> [Verilen Metin]
Bir Türkün bir Alman kadar Almanca, bir Fransız kadar Fransızca bilmesi ama Türkçeyi ve Türk kültürünü de yaşadığı ülkenin zenginliklerine katabilmesi gerektiğini vurgulayan Çelik, Türklerin yönetime katılma mekanizmalarında etkin roller üstlenerek, ülkelerin demokratik gelişimlerine de katkı sağlamalarına ihtiyaç olduğunu belirtti.

Çelik, ”Burada devlet olarak bize aynı zamanda bulundukları ülke yöneticilerine ve toplumlarına büyük sorumluluklar düşmektedir. Farklılıkları ayrılık gerekçesi olarak görmek yerine, zenginlik olarak görmek insan haklarının bir gereği olduğu kadar günümüz yönetim anlayışının da hakim görüşüdür. Bu anlayış sorunların çözümünde tüm ülkelerin işbirliğini zorunlu kılmaktadır” diye konuştu.

Bir ülkenin sınırları dışında yaşayan vatandaşlarının ya da vatandaşlıktan çıkmış olsalar da ülkeleriyle bağlantıları devam eden kişilerin varlığının özel bir ilgiyi gerektirdiğini söyleyen Çelik, Türkiye’nin bu ilgiyi başından beri gösterdiğini ifade etti. Çelik, şunları kaydetti:

”Ancak gelişen şartlar bu ilginin profesyonel bir hizmet anlayışıyla yürütülmesine yani kurumsal bir yapılanmayı zorunlu kılmaktadır. Bu konuda da hassasiyetle çalıştığımızı belirtmek isterim.

Bugün itibariyle yurt dışında büyük bölümü bulundukları ülke vatandaşlığına sahip olan 5 milyonu aşkın Türk kökenli göçmen yaşamaktadır. Yurt dışında yaşayan vatandaşlarımızın yaklaşık 4 milyonu Almanya, Fransa, Hollanda, İngiltere, Belçika gibi Batı Avrupa ülkelerine dağılmış durumdadır.

Vatandaşlarımız için süreç her ne kadar iş gücü göçü olarak başlamışsa da zamanla hadise bütün yönleriyle bir göç olgusuna dönüşmüştür. Vatandaşlarımız önceleri çalışmak amacıyla gittikleri ülkeleri ikinci vatanları olarak benimsemişler ve kalıcı olarak yerleşmişler. Nihayetinde kendilerini bir misafir olarak değil, yaşadıkları toplumların asli unsurları olarak görmektedirler.”

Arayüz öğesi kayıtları
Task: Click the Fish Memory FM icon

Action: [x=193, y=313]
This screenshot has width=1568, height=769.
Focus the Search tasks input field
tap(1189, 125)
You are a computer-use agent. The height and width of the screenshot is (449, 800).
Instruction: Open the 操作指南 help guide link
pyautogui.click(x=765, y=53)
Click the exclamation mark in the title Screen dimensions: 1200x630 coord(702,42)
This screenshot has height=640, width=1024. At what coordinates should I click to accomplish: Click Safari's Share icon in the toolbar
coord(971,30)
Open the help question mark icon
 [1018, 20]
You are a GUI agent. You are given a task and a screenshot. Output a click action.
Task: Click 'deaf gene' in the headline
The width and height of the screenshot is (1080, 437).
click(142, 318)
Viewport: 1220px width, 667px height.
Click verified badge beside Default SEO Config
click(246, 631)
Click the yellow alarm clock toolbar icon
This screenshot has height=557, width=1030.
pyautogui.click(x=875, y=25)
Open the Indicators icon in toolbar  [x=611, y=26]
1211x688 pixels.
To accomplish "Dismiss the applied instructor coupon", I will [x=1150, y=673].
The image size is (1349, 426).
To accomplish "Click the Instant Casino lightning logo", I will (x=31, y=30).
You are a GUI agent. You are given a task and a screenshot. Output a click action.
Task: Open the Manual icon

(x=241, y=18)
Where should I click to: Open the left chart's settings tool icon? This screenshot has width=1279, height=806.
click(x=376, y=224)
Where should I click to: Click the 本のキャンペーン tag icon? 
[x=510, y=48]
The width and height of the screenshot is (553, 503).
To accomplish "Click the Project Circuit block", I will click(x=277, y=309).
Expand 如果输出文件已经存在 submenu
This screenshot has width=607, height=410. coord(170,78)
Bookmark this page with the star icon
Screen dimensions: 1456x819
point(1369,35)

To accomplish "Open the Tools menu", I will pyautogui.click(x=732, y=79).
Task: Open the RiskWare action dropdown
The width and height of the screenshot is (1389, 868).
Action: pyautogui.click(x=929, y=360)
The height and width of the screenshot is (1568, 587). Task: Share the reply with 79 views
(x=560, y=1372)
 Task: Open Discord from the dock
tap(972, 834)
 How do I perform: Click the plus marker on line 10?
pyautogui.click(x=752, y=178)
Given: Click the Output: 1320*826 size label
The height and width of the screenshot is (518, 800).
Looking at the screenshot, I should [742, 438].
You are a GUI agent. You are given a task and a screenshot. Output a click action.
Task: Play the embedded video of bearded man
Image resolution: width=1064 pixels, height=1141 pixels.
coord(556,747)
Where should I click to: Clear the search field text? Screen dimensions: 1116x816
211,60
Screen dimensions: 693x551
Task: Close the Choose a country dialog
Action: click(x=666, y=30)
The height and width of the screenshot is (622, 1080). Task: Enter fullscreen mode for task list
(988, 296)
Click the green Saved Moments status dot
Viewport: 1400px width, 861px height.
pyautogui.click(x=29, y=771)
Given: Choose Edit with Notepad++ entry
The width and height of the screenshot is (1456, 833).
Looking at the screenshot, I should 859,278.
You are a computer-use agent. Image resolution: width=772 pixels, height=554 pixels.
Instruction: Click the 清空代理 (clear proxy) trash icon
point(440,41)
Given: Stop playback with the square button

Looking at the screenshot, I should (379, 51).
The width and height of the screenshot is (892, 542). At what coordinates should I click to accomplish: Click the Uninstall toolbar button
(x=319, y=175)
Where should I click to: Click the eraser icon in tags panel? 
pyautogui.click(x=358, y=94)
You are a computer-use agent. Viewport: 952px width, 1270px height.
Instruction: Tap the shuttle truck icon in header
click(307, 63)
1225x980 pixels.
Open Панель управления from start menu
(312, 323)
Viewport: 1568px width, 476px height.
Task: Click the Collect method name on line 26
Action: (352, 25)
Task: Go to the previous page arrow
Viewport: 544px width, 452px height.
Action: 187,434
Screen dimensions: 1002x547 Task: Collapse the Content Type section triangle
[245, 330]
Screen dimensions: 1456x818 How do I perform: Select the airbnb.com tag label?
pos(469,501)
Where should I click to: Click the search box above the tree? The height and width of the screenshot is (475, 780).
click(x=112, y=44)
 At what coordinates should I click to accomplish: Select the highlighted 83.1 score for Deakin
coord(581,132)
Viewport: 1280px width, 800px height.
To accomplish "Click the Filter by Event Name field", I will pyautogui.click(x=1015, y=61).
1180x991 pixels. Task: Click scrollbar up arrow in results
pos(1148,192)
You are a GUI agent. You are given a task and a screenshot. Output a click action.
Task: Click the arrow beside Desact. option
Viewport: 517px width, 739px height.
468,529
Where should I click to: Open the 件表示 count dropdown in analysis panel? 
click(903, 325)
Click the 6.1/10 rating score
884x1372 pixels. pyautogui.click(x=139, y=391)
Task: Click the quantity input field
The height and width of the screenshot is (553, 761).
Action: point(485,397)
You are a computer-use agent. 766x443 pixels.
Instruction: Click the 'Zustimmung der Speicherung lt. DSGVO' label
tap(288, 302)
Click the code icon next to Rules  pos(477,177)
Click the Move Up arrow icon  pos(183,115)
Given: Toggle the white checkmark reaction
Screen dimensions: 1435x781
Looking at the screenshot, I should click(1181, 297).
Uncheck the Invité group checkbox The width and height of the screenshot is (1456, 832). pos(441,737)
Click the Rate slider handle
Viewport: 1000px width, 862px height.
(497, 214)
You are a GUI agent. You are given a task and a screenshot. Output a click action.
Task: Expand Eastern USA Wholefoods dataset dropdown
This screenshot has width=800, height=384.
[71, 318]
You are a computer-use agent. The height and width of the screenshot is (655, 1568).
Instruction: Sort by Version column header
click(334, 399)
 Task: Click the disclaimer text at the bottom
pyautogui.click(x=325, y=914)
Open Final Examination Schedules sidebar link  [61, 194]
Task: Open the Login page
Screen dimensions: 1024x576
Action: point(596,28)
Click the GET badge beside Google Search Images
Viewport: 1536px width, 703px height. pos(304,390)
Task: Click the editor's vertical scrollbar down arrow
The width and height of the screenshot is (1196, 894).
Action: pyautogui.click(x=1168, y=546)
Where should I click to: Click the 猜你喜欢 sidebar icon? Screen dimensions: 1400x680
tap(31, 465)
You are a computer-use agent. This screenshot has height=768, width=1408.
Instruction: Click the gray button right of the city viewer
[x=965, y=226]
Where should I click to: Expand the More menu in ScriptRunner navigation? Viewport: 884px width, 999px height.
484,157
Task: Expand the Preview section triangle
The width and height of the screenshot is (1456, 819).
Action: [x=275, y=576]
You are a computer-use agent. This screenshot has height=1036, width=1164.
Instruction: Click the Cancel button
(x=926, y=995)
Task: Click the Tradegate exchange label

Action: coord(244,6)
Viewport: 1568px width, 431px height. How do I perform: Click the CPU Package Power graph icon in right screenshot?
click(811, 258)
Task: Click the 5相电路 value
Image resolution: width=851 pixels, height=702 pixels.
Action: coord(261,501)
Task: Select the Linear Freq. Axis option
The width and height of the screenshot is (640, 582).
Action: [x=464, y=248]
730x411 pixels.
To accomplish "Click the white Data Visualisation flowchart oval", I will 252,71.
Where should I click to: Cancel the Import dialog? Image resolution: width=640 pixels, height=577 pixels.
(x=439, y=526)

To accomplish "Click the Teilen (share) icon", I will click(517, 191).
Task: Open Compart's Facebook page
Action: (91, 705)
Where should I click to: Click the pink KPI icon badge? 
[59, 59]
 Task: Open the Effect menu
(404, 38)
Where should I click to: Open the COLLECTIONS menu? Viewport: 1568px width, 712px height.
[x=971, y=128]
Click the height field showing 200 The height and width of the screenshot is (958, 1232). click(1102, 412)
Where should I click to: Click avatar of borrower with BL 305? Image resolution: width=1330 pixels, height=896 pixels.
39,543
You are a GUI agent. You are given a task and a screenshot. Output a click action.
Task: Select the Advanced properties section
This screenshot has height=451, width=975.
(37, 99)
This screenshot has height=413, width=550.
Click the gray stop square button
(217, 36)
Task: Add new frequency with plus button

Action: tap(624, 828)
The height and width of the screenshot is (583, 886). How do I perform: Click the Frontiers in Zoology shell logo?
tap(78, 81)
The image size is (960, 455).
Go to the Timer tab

> [Alıştırma Görevleri]
1 – Kayıtların ilk satırından başlayıp "pyautogui.click(x=765, y=53)" ifadesinin geçtiği satırla bitirerek, iki uç satır da dahil olmak üzere bu satırları aynen yazın.
2 – Lütfen yurt dışında yaşayan Türklerle ilgili metni kaldığı yerden sürdürün.

> [Görevlere Göre Cevaplar]
1 –
Task: Click the Fish Memory FM icon

Action: [x=193, y=313]
This screenshot has width=1568, height=769.
Focus the Search tasks input field
tap(1189, 125)
You are a computer-use agent. The height and width of the screenshot is (449, 800).
Instruction: Open the 操作指南 help guide link
pyautogui.click(x=765, y=53)

2 –
Çelik, bununla birlikte 4 milyon Türk’ün çeşitli nedenlere bir süre kalmış oldukları ülkelerden kesin dönüş yaptığını anlattı. Bakan Çelik, bu vatandaşların yakınları ve akrabaları da gözönüne alındığında Türkler’in göç ve uyum konusunun 15 milyondan fazla bir kitleyi doğrudan etkilediğini söyledi.

”Devlet olarak insanlarımızın sorunlarıyla geçmişte olduğu gibi bugün de yakından ilgileniyoruz” diyen Çelik, Türklerin gerek gittikleri ülkelerde gerekse vatana dönüşlerinde aile birleşmeleri, haksız vize uygulamaları, çifte vatandaşlık, Türkçe dil dersleri, ayrımcı uygulamaları, ırkçı ve İslamofobi gibi sorunlarla karşılaştıklarını anlattı. Çelik, ”Amacımız ve gayemiz, bu ve benzer sorunları bir an önce çözüme kavuşturmak. Sorunların çözümü için ilgili ülke yöneticilerinden de hassasiyet beklediğimizi vurgulamak istiyorum” dedi.

Bu konuda yaşanan sorunların aşılması için göçmenlerin hak ve sorumluluklarını düzenleyen uluslararası sözleşmelerin daha fazla devlet tarafından onaylanması, sözleşme hükümlerinin uygulanmasının takip edilmesi gerektiğini vurgulaya Çelik, göç ve uyum konusunun, özgür ve akademik platformda, sonuç odaklı bir perspektifle ele alınması sayesinde dışlayıcı ve ayrımcı değil, kucaklayıcı politikaların başarıya ulaşacağını kaydetti.

-HACETTEPE ÜNİVERSİTESİ REKTÖRÜ ERDENER-

Hacettepe Üniversitesi Rektörü Prof. Dr. Uğur Erdener de yaptığı konuşmada, Türklerin, geçmişte misafir olarak gittiği topraklarda zamanla başarılı birer birey haline geldiklerini söyledi.

Türklerin bulundukları ülkelerin sosyal, kültürel, ekonomik alanlarda birer katılımcı haline geldiklerine işaret eden Erdener, bu katılımın ne derece başarılı sonuçlarının olduğunun geçen süre içerisinde herkes tarafından görüldüğünü kaydetti. Bu ülkelerde yaşayan Türklerin konumlarının dikkatli bir şekilde ele alınması gerektiğini de belirten Erdener, özellikle çözüm odaklı şekilde düşünülmesinin önemli olduğunu söyledi.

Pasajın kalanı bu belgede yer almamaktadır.